The biosecurity emergency period, which has been in place since 17 March 2020, will now continue until 17 June 2021.
It extends emergency determinations such as pre-departure testing and mask-wearing for international flights, restrictions on the entry of cruise vessels within Australian territory, restrictions on outbound international travel for Australians, and restrictions on trade of retail outlets at international airports.
Health Minister Greg Hunt said in a statement that the Australian Health Protection Principal Committee and Commonwealth Chief Medical Officer Paul Kelly advised that the COVID-19 situation overseas “continues to pose an unacceptable public health risk to Australia, including the emergence of more highly transmissible variants”.

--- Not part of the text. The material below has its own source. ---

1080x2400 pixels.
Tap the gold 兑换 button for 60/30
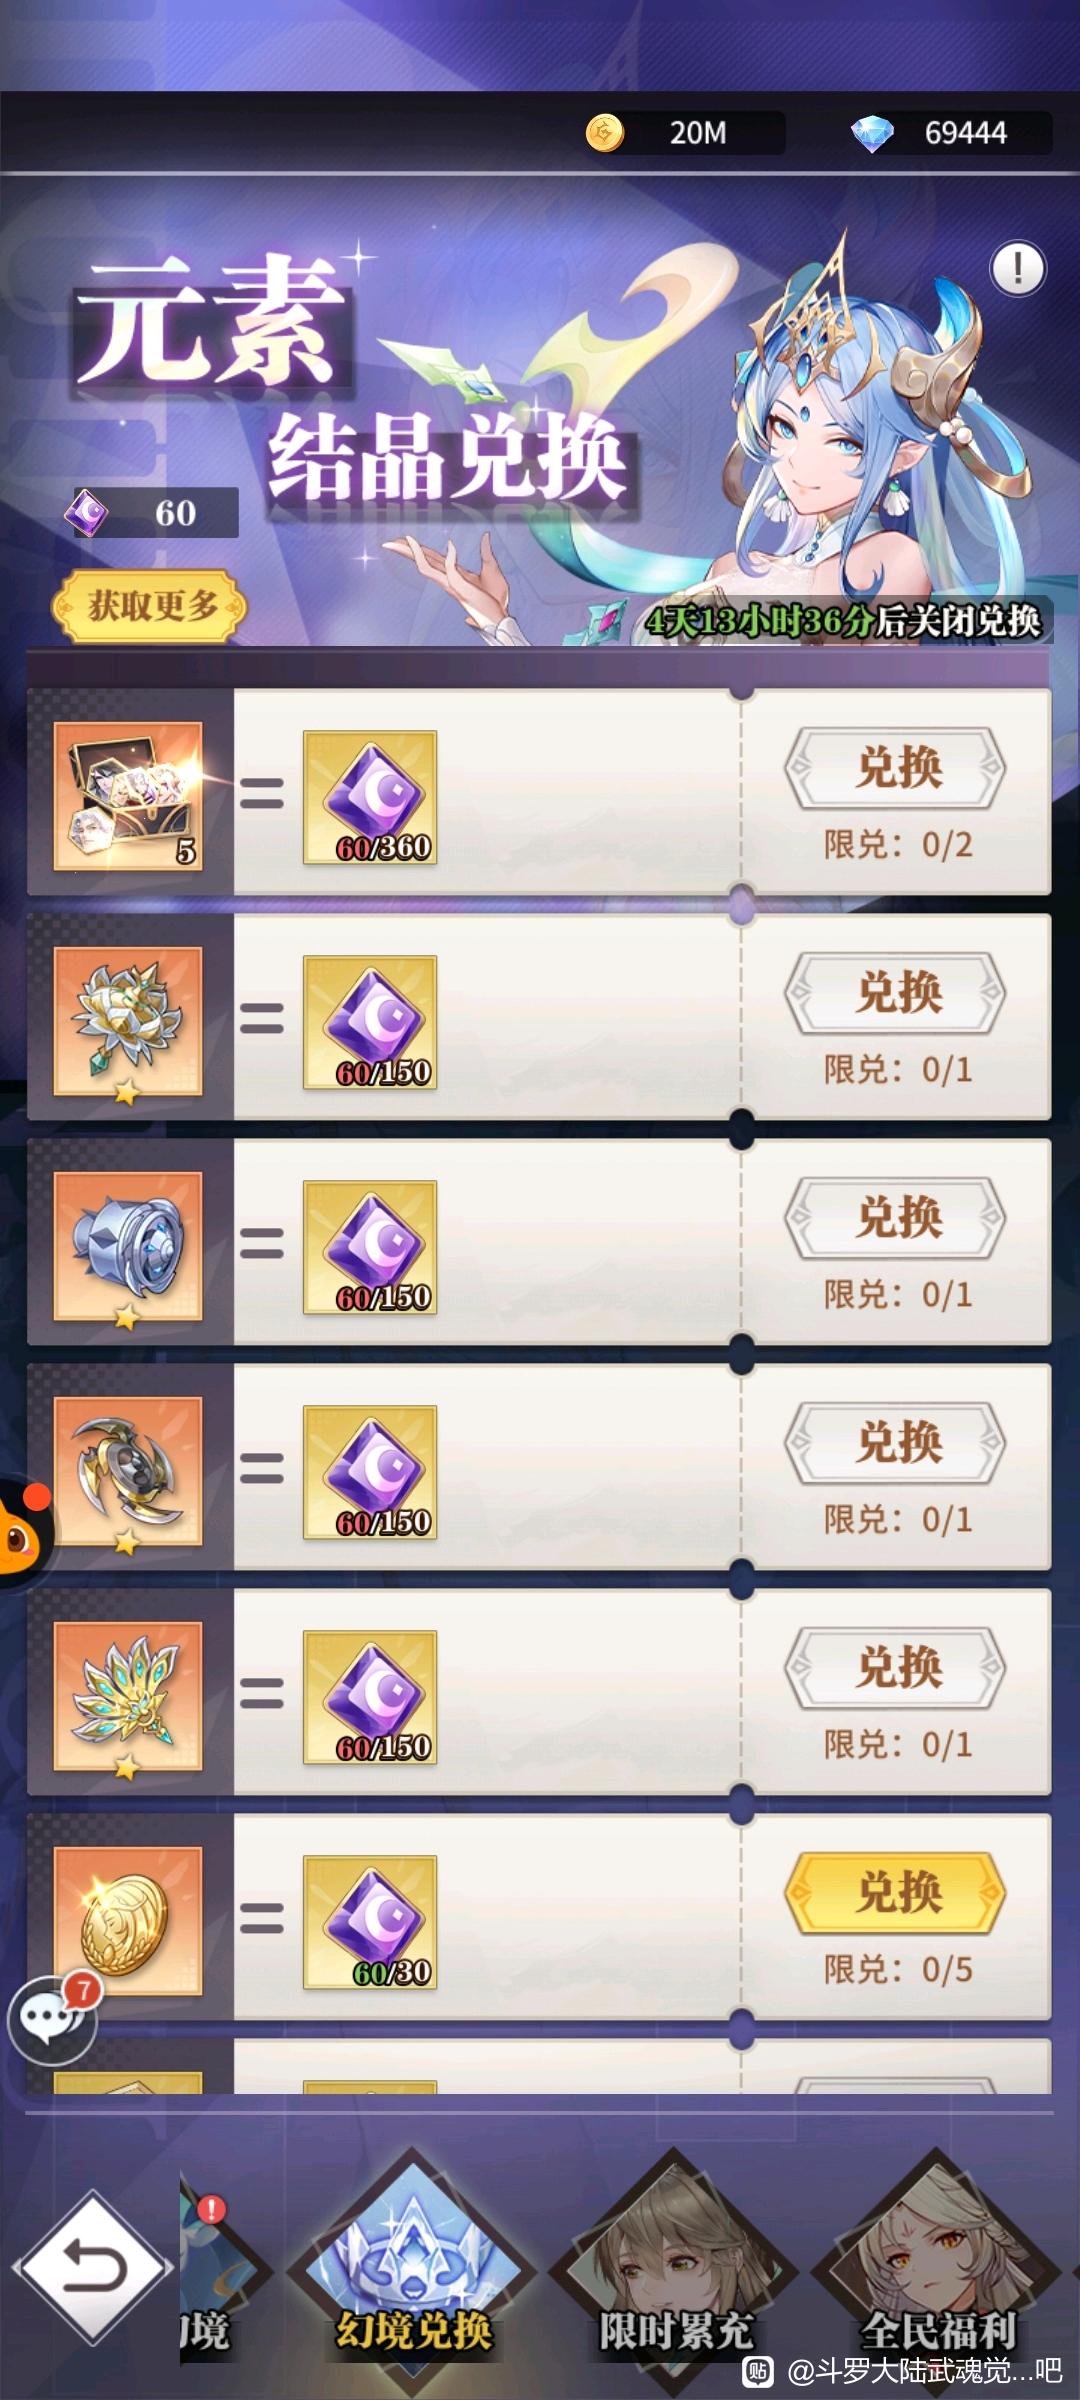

“The extension of the emergency period for a further three months is about mitigating that risk for everyone’s health and safety,” Mr. Hunt said.
The Cruise Lines International Association said it would continue to advocate strongly for a phased and controlled return to domestic cruising following the government’s decision to continue its year-long biosecurity ban.
Meantime, the government has also announced that GPs to start receiving and administering COVID-19 vaccines this month.
Professor Brendan Murphy, Secretary of the Department of Health said in the week beginning March 22, general medical practices will start receiving vials of the vaccine.
Approximately 4600 GPs will receive the vials for the purpose of inoculating the most vulnerable members of the community, primarily those aged 70 and over.
More than 70,000 vaccinations have been administered across Australia. The first jab was administered on February 21, with the rollout well and truly underway across Australia.
Professor Murphy said it was a huge logistical operation, but thousands of Australians had already received a dose.
“We’ve seen well over 70,000 vaccinations, 241 residential aged care facilities and disability care facilities have been vaccinated, with well over 20,000 residents,” he said.
“They’re protected with their first dose now – that is a fantastic thing.”
Professor Murphy also allayed fears over whether Australians receive the Pfizer vaccine or the AstraZeneca vaccine.
“All of the data, particularly coming out of the UK and other places is showing that these two vaccines are both equally excellent, particularly in all age groups.
“We’ll get a lot more of the AstraZeneca vaccine. That’s the one I’m going to have, and I’m really looking forward to it,” he said.